Honestly, I wish Dierks Bentley had played up the outdoorsy angle a bit more, because with his thick, expressive but slightly shredded vocals and knack for slightly more high-concept, rugged tableaus, songs like the title track and 'Son Of The Sun' are actually pretty solid, and he can capture both sides of that lonely journey, from the detailed wistfulness of 'My Religion' to the melancholy of knowing and accepting how it ended on 'One Way' to the more upbeat cheer of venturing back off on 'Travellin' Light' with Brandi Carlile, where outside of thinking she could have been mixed a little better the two have good chemistry. But this takes us to the production as a whole and... look, I've ripped into Ross Copperman a few times before and this record immediately has the advantage of being compared to Black, so I'll give him credit for moving towards a rootsier sound, at least on a fair few songs like the title track, 'My Way', and especially the final few songs like the bluegrass twinges that broke into 'Travelin' Light' - there's more fiddles, more organic drumwork, more dense acoustic arrangements, a bit more bite on the solos... but like with Black the problem is production inconsistency. Why not get rid of the programmed percussion altogether instead of plugging it behind 'Living' and 'You Can't Bring Me Down', especially when you're just going to bring in real drums for the hook anyway? Why blow the snares and cymbals so damn loud for a slow-burn hookup on 'Nothing On But The Stars' and add in programmed beats on the verses? Why make the guitars phrases and handclaps sound so damn stiff on 'Goodbye In Telluride' before you bring in a more organic groove for the hook? And again, when you get songs like the atmospheric simmer of 'My Religion' with really well-defined bass or the plucky atmospherics of 'Stranger To Myself' with plenty of pedal steel, you know that Copperman can bring that more spacious sound to bear with organic production, so it leaves me wondering if this is a play for mainstream crossover appeal on later singles or just taking shortcuts, especially considering their lead-off single 'Woman, Amen' falls closer to the rootsier side.
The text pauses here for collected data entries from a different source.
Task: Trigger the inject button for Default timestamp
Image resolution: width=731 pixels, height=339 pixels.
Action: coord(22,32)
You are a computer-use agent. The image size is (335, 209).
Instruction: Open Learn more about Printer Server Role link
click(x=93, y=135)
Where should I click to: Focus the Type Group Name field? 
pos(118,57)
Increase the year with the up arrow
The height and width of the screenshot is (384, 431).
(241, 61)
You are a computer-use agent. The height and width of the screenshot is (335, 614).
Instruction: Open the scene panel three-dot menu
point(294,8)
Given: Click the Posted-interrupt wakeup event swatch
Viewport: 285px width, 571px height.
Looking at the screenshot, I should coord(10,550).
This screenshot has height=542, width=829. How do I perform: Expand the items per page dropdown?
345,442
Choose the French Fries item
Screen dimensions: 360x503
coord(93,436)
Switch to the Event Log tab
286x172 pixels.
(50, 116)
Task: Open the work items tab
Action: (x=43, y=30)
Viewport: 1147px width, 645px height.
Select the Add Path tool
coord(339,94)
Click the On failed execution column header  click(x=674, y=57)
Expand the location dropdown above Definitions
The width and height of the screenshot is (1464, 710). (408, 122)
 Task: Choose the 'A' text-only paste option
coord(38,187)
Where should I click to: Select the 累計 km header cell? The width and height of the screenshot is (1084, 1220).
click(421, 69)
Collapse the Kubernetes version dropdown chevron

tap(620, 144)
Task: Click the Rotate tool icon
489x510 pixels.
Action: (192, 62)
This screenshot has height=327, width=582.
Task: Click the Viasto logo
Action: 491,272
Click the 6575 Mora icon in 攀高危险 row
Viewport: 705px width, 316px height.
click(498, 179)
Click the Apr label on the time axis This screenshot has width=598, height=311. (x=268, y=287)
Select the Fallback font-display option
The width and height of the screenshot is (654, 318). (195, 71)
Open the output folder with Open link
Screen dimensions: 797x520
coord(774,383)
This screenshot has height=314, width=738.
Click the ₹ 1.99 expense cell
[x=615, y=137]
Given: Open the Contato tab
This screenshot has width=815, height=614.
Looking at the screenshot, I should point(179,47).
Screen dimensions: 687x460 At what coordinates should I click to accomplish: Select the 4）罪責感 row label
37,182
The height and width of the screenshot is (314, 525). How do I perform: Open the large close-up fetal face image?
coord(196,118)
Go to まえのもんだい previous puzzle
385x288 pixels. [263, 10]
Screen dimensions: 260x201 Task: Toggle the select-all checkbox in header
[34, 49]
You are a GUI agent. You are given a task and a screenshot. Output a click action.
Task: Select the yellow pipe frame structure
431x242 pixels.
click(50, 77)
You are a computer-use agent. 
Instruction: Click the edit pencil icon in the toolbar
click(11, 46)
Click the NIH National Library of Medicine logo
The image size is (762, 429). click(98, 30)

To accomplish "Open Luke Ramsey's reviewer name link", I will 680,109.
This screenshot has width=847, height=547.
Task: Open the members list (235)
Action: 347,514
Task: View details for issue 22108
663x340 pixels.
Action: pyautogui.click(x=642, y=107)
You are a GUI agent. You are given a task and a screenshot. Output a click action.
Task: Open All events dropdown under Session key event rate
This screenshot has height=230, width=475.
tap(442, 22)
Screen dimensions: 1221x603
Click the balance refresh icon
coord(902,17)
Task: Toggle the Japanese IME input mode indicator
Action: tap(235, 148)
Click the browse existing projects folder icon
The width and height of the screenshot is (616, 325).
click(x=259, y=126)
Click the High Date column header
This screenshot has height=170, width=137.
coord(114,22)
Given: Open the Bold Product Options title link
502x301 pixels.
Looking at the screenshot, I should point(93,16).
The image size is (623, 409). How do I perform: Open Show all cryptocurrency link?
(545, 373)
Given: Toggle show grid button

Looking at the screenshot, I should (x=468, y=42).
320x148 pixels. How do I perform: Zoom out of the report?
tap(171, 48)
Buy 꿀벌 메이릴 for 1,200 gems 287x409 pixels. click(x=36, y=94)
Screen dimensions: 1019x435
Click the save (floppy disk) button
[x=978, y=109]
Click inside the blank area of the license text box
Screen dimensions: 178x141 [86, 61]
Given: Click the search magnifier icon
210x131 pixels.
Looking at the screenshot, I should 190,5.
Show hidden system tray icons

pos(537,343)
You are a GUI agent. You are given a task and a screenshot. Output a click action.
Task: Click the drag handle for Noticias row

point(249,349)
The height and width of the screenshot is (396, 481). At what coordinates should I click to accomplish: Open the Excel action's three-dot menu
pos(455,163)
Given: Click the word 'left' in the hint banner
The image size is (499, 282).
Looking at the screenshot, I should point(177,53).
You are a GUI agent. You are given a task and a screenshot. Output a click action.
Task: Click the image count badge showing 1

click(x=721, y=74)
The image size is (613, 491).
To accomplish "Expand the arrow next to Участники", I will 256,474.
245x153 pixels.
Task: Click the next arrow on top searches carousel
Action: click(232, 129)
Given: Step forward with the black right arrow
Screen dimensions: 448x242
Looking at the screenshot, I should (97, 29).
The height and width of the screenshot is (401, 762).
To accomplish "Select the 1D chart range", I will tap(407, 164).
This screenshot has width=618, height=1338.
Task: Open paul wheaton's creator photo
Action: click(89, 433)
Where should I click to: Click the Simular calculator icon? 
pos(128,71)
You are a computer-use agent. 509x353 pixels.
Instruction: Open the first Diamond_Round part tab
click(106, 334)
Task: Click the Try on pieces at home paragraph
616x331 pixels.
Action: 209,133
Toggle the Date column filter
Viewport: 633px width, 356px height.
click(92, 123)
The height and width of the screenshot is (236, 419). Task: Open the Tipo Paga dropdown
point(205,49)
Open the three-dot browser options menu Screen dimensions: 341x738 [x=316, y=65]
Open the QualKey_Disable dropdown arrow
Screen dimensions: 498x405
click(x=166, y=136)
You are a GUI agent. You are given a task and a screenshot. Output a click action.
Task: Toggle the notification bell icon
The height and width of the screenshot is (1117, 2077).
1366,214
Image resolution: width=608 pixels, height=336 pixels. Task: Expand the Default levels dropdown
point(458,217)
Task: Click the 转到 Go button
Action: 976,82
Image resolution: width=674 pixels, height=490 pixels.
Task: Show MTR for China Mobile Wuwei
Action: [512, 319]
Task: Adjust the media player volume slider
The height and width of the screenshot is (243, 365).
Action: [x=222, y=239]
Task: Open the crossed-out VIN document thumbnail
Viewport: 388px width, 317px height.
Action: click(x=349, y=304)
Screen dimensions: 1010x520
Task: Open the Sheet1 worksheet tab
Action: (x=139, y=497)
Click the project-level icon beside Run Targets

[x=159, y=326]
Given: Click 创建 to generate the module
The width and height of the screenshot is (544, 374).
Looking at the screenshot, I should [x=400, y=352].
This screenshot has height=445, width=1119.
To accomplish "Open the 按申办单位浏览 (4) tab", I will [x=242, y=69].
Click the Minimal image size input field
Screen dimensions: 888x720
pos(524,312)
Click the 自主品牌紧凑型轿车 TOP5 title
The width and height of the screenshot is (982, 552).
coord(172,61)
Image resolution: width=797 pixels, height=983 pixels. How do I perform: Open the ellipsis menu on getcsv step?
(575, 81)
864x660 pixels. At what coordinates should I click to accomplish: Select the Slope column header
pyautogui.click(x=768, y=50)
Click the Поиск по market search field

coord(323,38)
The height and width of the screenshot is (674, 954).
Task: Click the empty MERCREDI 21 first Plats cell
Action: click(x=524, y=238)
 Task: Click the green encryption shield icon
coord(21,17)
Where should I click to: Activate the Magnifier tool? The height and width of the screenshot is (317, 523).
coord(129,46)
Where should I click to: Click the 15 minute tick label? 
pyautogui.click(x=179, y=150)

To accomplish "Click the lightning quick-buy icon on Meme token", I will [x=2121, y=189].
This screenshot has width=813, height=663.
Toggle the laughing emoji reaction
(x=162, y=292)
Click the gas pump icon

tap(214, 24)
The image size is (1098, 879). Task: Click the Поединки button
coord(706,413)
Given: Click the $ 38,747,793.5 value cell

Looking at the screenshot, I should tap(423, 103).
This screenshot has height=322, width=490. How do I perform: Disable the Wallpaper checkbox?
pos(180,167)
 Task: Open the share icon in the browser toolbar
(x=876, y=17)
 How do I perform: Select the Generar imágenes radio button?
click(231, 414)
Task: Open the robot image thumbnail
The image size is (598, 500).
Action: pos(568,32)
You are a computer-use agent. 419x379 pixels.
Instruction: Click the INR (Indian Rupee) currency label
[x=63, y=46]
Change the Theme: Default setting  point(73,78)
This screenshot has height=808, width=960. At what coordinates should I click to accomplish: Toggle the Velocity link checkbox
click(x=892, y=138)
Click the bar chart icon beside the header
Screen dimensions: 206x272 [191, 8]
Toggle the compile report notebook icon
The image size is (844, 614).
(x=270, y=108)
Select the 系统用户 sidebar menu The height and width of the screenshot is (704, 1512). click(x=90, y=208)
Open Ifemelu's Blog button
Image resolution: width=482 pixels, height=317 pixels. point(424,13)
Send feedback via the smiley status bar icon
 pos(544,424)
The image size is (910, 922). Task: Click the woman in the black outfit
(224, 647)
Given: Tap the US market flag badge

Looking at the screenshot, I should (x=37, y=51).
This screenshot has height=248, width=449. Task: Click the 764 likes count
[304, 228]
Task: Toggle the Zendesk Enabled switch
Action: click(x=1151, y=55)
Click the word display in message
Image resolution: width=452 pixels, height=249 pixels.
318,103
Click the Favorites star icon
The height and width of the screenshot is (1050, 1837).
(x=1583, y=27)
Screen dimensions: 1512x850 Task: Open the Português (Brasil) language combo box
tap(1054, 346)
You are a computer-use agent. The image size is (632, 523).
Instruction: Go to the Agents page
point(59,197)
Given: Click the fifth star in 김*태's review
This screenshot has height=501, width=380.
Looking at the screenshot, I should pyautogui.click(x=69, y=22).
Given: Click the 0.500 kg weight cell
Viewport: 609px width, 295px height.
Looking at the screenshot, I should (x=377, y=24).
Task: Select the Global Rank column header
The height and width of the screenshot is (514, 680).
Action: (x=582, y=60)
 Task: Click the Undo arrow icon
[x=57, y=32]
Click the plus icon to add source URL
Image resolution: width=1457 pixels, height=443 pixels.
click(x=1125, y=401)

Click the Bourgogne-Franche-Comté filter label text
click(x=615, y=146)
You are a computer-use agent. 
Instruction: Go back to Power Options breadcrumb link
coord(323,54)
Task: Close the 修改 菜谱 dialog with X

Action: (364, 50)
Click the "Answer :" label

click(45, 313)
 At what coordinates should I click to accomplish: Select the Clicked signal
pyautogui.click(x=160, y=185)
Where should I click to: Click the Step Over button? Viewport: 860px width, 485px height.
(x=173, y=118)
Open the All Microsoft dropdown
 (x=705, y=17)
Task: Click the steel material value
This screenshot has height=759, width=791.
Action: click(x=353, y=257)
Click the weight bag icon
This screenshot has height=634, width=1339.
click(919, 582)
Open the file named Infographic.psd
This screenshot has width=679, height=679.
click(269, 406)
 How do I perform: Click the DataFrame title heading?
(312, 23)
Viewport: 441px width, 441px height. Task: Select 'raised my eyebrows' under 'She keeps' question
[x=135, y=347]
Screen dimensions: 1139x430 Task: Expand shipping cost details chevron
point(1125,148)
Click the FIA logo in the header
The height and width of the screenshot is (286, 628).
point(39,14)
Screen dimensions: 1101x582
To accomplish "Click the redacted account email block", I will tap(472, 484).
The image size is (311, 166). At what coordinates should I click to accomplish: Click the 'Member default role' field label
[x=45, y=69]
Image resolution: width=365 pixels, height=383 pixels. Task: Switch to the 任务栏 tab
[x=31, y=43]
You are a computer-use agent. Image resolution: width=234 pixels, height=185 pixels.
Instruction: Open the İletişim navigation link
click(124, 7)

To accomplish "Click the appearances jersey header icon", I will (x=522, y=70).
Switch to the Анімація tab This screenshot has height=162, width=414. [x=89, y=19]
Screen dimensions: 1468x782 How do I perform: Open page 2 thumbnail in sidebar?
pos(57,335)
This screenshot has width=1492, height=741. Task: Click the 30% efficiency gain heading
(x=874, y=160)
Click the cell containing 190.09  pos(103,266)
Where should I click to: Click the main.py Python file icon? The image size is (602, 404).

But as a whole... look, this is a very good album - it doesn't feel nearly as compromised as parts of Riser did and it's definitely stronger than Black - but I feel like for the eight to ten listens I gave this I should like it more. And at this point it feels like for Dierks Bentley to get to that next level there needs to be more ambition in the writing or a change in production team. But I'm still left with questions where Dierks Bentley wants to go: he's in his early forties, he's got a diehard fanbase and enough of a back catalog so he could do whatever he wants, so the fact that we're still getting compromised moments at all is bothersome. So I'm giving this a 7/10 and a recommendation, but also if he's watching a bit of advice: at this point, I'd argue Nashville needs you a lot more than the other way around, and it's clear you want to make more organic music, so don't re-up your contract at Capitol, go independent or Broken Bow if you need some sort of distributor, and don't make any concessions on your art. At this point, you have everything to gain by giving it a shot, and I reckon the music will be better for it - this might be good, but I remember Up On The Ridge. I know you're capable of greatness.